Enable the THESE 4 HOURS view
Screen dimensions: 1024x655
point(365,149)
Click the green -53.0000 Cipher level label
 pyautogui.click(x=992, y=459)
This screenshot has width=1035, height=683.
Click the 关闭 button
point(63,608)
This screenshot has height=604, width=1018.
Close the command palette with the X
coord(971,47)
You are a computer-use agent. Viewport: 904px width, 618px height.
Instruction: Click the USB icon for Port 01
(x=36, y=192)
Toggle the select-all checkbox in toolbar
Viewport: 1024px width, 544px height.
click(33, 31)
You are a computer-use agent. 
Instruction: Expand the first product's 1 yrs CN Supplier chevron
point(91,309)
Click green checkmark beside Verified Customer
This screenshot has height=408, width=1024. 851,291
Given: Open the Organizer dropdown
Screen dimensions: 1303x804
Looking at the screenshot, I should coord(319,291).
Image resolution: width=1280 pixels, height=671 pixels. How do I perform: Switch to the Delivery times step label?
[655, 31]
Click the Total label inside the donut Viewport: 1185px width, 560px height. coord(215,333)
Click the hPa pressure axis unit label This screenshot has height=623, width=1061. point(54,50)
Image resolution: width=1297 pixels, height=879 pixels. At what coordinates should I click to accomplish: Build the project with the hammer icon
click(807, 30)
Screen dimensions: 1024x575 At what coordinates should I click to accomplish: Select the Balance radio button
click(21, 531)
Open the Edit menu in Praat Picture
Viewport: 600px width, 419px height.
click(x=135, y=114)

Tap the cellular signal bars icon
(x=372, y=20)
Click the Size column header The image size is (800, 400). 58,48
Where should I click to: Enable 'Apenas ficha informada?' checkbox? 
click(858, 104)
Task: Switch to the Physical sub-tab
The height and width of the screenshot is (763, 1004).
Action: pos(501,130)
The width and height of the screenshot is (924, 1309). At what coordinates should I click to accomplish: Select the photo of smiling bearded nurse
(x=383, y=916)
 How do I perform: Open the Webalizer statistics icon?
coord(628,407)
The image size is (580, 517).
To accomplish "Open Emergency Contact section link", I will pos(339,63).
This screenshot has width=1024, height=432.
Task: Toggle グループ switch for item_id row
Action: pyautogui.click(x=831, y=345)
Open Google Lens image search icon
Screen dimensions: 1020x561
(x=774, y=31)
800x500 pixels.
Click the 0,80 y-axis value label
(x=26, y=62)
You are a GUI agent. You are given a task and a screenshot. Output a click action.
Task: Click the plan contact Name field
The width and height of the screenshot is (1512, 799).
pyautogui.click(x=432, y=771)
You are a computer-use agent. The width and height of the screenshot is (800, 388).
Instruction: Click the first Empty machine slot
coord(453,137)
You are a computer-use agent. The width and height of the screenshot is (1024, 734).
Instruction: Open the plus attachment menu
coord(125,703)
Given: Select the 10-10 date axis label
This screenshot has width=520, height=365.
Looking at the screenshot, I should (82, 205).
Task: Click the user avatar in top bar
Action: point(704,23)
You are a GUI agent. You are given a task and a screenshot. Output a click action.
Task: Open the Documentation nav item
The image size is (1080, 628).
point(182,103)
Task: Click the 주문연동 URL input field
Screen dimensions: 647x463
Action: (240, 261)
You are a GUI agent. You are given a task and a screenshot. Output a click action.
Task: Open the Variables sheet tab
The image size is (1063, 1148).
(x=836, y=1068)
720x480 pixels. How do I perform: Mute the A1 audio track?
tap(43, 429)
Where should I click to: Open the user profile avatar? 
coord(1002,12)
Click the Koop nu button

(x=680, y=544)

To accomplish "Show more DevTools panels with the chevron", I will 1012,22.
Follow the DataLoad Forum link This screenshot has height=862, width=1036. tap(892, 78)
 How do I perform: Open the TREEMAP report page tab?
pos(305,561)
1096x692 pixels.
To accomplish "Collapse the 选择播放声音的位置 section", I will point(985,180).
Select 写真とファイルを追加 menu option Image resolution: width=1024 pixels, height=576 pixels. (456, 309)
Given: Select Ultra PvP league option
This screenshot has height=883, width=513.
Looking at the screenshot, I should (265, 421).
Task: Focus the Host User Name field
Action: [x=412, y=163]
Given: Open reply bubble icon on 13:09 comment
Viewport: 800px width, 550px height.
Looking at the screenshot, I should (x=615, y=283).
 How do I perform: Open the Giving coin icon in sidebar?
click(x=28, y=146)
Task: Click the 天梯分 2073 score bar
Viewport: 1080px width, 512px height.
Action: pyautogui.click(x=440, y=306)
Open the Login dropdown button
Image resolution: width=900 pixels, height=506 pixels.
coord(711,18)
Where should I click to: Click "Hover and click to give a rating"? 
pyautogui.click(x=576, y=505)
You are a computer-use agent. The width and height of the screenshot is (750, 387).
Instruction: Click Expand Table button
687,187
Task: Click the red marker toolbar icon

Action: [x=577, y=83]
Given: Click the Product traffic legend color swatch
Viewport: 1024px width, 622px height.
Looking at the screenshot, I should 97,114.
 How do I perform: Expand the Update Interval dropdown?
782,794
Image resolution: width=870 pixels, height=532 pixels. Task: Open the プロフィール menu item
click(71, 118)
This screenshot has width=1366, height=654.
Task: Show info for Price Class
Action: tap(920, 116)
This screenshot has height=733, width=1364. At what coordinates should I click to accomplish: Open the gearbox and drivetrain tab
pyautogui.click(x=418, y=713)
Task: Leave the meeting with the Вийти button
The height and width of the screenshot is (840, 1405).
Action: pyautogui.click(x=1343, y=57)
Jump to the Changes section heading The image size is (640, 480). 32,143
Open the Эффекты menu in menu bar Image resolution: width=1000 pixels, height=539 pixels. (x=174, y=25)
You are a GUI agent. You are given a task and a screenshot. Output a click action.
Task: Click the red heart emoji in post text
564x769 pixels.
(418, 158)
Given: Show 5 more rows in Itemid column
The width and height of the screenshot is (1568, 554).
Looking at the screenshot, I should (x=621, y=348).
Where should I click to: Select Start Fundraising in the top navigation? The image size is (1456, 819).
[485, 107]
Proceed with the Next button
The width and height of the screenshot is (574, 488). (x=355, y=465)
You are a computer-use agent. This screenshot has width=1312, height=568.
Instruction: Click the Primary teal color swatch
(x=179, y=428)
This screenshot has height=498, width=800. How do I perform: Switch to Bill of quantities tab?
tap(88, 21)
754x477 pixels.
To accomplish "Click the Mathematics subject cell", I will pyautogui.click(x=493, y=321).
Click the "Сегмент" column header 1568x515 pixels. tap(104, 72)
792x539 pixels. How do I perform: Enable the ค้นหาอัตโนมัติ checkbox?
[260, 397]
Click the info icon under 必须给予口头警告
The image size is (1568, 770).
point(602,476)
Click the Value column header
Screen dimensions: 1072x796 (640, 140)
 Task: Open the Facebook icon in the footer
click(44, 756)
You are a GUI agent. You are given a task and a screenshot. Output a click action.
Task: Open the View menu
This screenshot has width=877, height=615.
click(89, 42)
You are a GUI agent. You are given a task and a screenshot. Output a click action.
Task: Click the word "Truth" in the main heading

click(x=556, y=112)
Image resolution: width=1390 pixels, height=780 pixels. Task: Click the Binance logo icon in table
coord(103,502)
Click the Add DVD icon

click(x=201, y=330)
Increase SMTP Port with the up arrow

- Task description -
Copy exactly the lines that run from the first line of the data to the line containing "Click the Size", please, with both ends included and nothing else.

- Expected answer -
Enable the THESE 4 HOURS view
Screen dimensions: 1024x655
point(365,149)
Click the green -53.0000 Cipher level label
 pyautogui.click(x=992, y=459)
This screenshot has width=1035, height=683.
Click the 关闭 button
point(63,608)
This screenshot has height=604, width=1018.
Close the command palette with the X
coord(971,47)
You are a computer-use agent. Viewport: 904px width, 618px height.
Instruction: Click the USB icon for Port 01
(x=36, y=192)
Toggle the select-all checkbox in toolbar
Viewport: 1024px width, 544px height.
click(33, 31)
You are a computer-use agent. 
Instruction: Expand the first product's 1 yrs CN Supplier chevron
point(91,309)
Click green checkmark beside Verified Customer
This screenshot has height=408, width=1024. 851,291
Given: Open the Organizer dropdown
Screen dimensions: 1303x804
Looking at the screenshot, I should coord(319,291).
Image resolution: width=1280 pixels, height=671 pixels. How do I perform: Switch to the Delivery times step label?
[655, 31]
Click the Total label inside the donut Viewport: 1185px width, 560px height. coord(215,333)
Click the hPa pressure axis unit label This screenshot has height=623, width=1061. point(54,50)
Image resolution: width=1297 pixels, height=879 pixels. At what coordinates should I click to accomplish: Build the project with the hammer icon
click(807, 30)
Screen dimensions: 1024x575 At what coordinates should I click to accomplish: Select the Balance radio button
click(21, 531)
Open the Edit menu in Praat Picture
Viewport: 600px width, 419px height.
click(x=135, y=114)

Tap the cellular signal bars icon
(x=372, y=20)
Click the Size column header The image size is (800, 400). 58,48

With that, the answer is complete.